The best practice covers the following areas:
- Scoping - businesses should seek to determine the scope of TPSP's involvement with regard to the processing of cardholder data and assess the associated risk.
- Due Diligence - businesses should undertake due diligence to determine whether the proposed TPSP is appropriate and whether the appointment could negatively impact its PCI DSS compliance.
- Engaging the TPSP - if a business decides to engage the TPSP, it should define and document its expectations in the service agreement which should also detail the remedies available to the business, should the TPSP fail to comply with its obligations.
- Monitoring the TPSP - The business will need to monitor the TPSPs in order to comply with its PCI DSS obligations. With this in mind the guidance suggests that businesses should maintain a TPSP monitoring procedure and the guidance provides a high-level description of the key components of a procedure.
The guidance also includes helpful resources including a template roles and responsibilities matrix, describing the key responsibilities to be allocated between a business and its TPSP and which, when populated, can be appended as a schedule to the business's services agreement with the TPSP.
Wider data protection considerations
In recent years it has become clear that being PCI DSS compliant can help a data controller (the person that determines the purpose for which and the manner in which the personal data is processed - often the business service recipient) comply with the Data Protection Act 1998 (the Act).
In 2011, Lush Cosmetics (Lush) signed an undertaking with the Information Commissioner's Office (the UK's data protection authority) following a high profile data breach Lush experienced between October 2010 and January 2011.
Following the ICO's investigation, an ICO representative commented that Lush "failed to do regular security checks and did not fully meet industry standards relating to card payment security. Had they done this, it may have prevented the fraud taking place".
As part of the undertaking, Lush was required to ensure that all future payments were processed by an external provider compliant with the Payment Card Industry Data Security Standard.
The ICO's statement made it clear that payment processing goes to the heart of data protection compliance for retailers. By referring to PCI DSS in the undertaking, the ICO endorsed PCI DSS as a means of working towards compliance with Principle 7 of the Act - ensuring appropriate technical and organisational measures are taken against unauthorised or unlawful processing of personal data.
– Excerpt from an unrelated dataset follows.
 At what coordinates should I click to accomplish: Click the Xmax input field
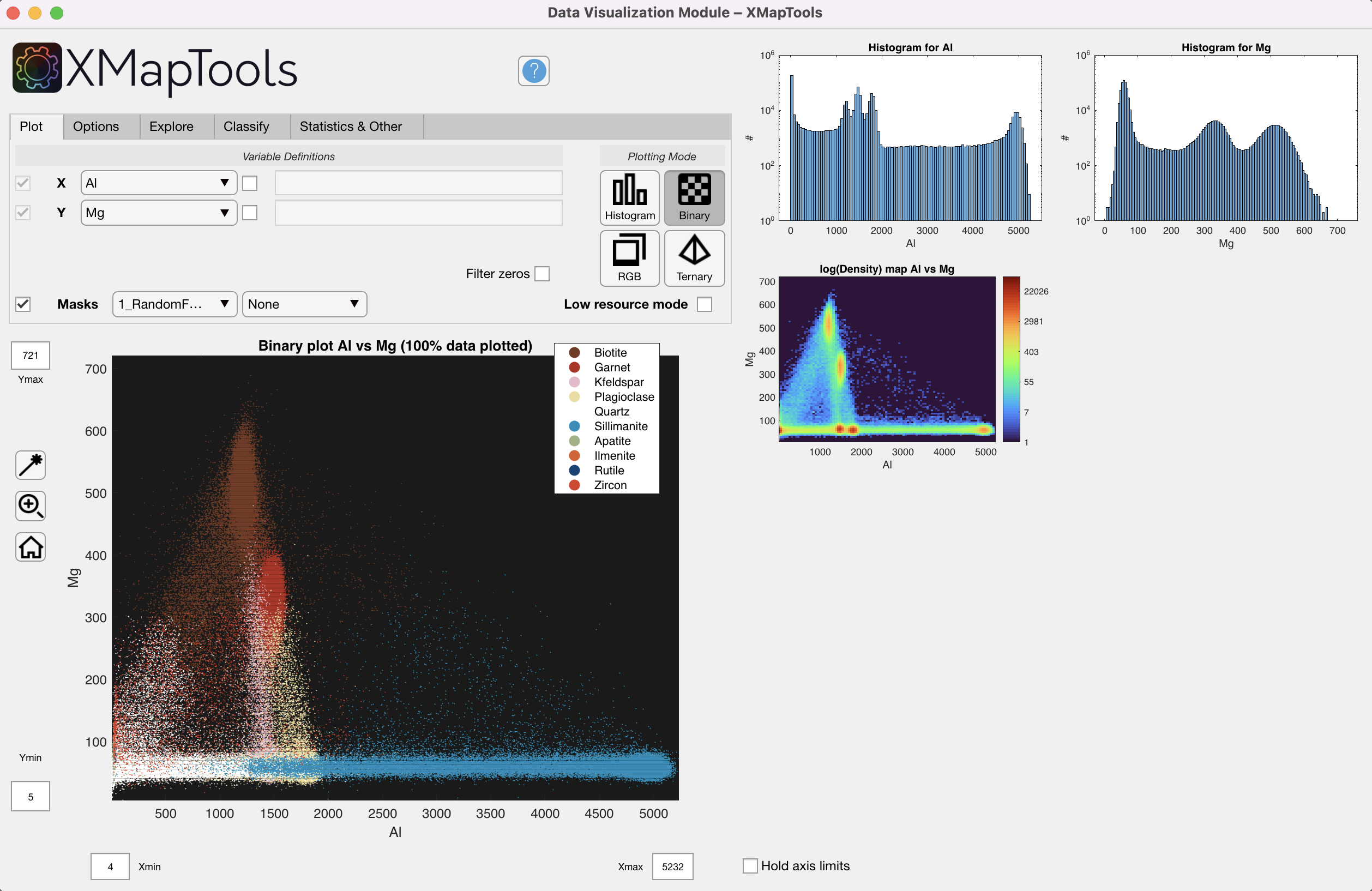[x=672, y=866]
However, being PCI DSS compliant does not guarantee compliance with Principle 7 of the Act, nor does it guarantee that a business's security is impregnable. The high profile and costly data breach experienced by Target in 2013 acts as a reminder that hackers can breach security measures put in place by businesses and service providers that claim to be PCI DSS compliant.
What does this mean for your business?
Firstly, the guidance acts as a reminder that every business that stores, transmits or otherwise processes cardholder data is ultimately responsible for ensuring its own PCI DSS compliance, whether or not a TPSP is involved.
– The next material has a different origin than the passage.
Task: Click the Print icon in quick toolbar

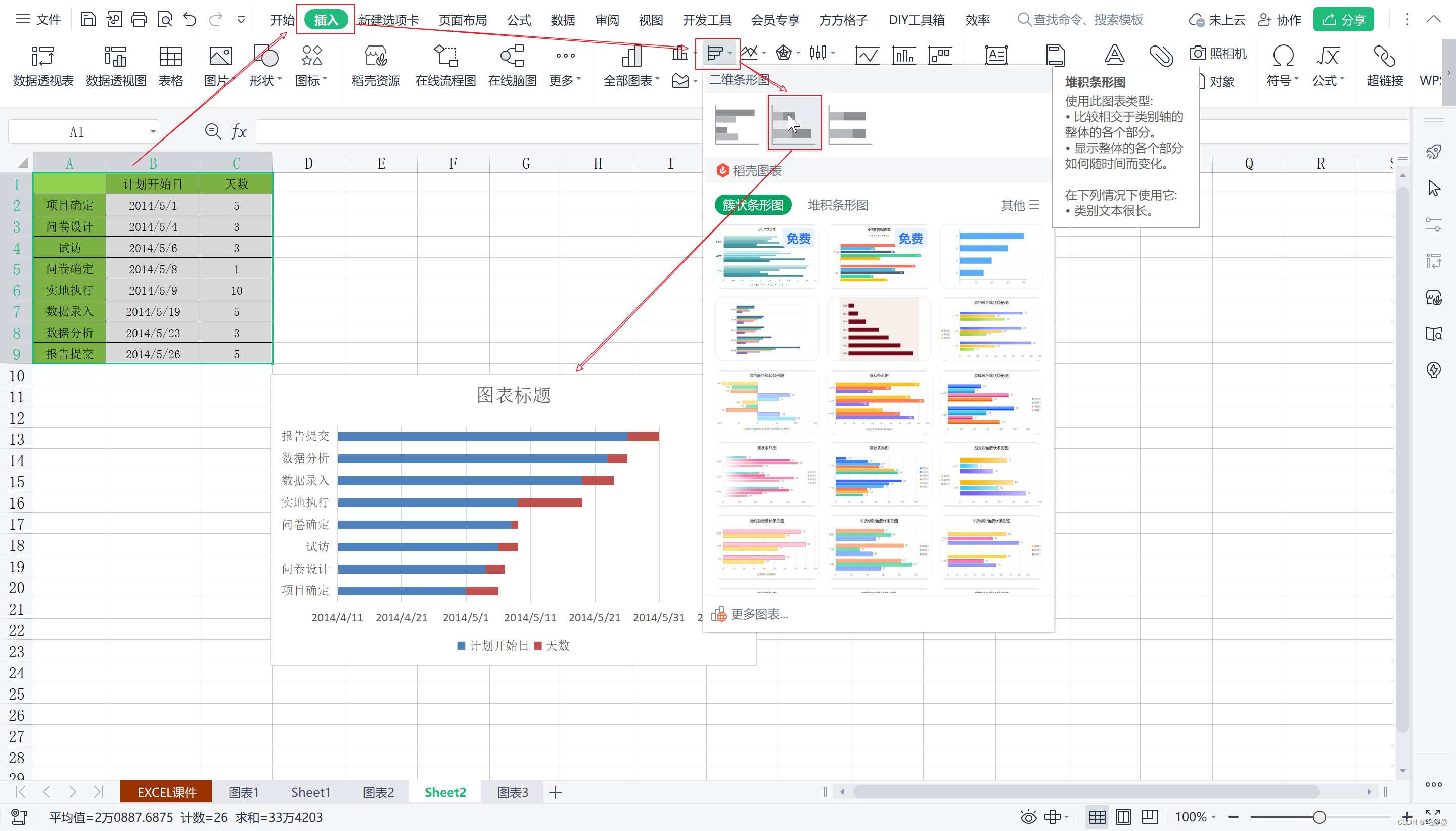Action: tap(139, 20)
Secondly, the guidance assists businesses that are working towards compliance - it sets a new benchmark for businesses that already have procedures in place and can be used as a framework (albeit only in relation to the engagement of TPSPs) for businesses that are starting from scratch.
Thirdly, being PCI DSS compliant can help businesses that are data controllers establish data protection compliance. However, PCI DSS compliance in itself does not guarantee data protection compliance nor does it eliminate the risk of data compromise.
Finally, by issuing this new guidance the PCI Council has given fair notice of what good practice looks like in relation to the vetting and management of TPSPs. This level of transparency (in what is otherwise a technical and jargon filled subject-matter) puts the onus on businesses to undertake the relevant adjustments and makes it difficult for non-compliant businesses to plead ignorance.